My mom and dad looked at each other and smiled and my dad got up and left the room. He returned with a large-ish wrapped box and put it on my lap with a “here.” I looked at the to/from tag on the box and it said it was from both my parents and my grandmother and granddad on my dad’s side. I ran my hands over the box.
“What do you think it is?!” my mom prompted me.
“I dunno!” I gave it a light shake, which is totally dumb because I knew it wasn’t clothes and that’s really all you care about as a kid. It was something cooler– another generic toy perhaps!
“Well go on and open it!” my dad said.
So I did slowly, since my family’s not the Tasmanian Devil rip-and-shred type of gift openers. I made sure not to look at the ends of the box before I could fully remove the paper.

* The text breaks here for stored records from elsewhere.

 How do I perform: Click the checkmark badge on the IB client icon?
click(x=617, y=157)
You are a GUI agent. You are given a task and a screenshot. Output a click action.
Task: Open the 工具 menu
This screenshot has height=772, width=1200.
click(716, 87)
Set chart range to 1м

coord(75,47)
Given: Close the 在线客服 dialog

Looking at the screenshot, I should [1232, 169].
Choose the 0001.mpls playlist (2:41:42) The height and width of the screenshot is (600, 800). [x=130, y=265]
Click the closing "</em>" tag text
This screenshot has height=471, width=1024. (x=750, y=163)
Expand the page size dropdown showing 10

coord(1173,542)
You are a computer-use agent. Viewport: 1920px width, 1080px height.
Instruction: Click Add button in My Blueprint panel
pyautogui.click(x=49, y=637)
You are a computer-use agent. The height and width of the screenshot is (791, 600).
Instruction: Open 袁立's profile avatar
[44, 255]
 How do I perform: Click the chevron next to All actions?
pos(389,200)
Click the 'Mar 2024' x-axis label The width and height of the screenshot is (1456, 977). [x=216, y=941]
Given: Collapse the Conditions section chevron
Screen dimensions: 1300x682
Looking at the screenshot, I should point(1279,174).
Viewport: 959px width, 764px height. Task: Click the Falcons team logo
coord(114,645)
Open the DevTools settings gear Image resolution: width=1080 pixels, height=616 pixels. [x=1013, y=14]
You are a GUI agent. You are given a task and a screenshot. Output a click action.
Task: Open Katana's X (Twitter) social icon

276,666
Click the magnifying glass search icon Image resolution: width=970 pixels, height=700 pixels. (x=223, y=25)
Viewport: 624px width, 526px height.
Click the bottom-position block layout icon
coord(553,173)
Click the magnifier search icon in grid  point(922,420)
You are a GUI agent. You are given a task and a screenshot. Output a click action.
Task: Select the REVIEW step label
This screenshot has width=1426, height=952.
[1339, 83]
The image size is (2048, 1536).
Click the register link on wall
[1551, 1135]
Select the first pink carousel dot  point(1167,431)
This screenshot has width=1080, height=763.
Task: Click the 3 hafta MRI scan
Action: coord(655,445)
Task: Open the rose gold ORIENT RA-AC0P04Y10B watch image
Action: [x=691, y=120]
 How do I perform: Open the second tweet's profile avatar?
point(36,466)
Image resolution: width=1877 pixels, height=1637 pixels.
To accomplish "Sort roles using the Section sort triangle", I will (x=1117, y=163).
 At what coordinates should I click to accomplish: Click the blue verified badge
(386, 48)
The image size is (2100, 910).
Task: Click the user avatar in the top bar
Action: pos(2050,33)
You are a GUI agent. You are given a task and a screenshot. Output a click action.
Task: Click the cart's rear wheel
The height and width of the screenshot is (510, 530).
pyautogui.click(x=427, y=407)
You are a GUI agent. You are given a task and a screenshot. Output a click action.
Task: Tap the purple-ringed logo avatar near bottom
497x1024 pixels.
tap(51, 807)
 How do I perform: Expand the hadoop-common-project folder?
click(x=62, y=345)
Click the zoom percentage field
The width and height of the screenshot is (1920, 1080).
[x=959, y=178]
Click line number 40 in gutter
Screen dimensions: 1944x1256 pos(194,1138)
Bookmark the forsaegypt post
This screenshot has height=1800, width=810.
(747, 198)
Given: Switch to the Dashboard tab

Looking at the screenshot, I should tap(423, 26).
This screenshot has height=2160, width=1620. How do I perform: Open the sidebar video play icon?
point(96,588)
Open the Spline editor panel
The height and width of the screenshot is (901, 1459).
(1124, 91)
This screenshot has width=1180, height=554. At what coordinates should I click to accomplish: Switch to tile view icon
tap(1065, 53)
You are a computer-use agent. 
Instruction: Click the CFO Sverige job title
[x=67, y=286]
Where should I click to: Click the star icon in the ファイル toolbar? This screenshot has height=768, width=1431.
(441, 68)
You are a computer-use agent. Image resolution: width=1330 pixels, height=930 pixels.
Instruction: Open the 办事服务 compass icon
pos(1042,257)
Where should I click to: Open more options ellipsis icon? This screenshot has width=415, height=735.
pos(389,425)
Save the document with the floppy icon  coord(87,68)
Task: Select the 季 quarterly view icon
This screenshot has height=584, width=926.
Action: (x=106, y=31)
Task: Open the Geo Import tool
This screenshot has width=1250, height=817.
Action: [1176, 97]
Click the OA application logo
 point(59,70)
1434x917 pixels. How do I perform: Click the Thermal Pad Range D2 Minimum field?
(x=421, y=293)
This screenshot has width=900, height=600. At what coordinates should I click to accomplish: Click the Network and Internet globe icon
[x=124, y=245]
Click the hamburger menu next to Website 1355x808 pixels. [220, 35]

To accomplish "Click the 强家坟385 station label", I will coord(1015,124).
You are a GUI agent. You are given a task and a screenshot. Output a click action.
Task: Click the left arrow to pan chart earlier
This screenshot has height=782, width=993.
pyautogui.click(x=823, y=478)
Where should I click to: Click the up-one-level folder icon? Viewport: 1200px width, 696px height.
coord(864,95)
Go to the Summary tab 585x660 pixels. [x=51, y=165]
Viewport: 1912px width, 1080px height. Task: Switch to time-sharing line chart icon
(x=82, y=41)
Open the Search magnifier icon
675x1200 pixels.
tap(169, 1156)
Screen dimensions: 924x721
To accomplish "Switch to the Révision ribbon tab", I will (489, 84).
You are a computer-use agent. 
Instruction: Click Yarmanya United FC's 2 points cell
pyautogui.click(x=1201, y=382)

It was the NES Action Set! I was so excited. It included the neon orange laser gun (which was a must since my dad loves to shoot and he wanted to play Duck Hunt for himself) and also had Super Mario Bros. on the two-pack included cartridge (er, Game Pak, right Nintendo?).
I was overjoyed. My family and I had many great times on the NES, relegating the Atari to the side (though I did still play it a little for some years more), and thanks to the generosity of grandparents who had never gotten me a “wow” gift before, my family was able to get an NES. I wore the Zelda shirt to school with pride. Okay, I didn’t get Zelda that year but I could still say, “Yeah but Mario’s way cooler than Zelda!” I still say that today.